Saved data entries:
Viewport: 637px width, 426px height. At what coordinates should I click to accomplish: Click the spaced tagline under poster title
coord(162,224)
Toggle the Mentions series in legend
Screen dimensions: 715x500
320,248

*WHAT YOU WILL DO:*
From the first line to the last, transcribe the records exactly.

*COMPLETED TASK:*
Viewport: 637px width, 426px height. At what coordinates should I click to accomplish: Click the spaced tagline under poster title
coord(162,224)
Toggle the Mentions series in legend
Screen dimensions: 715x500
320,248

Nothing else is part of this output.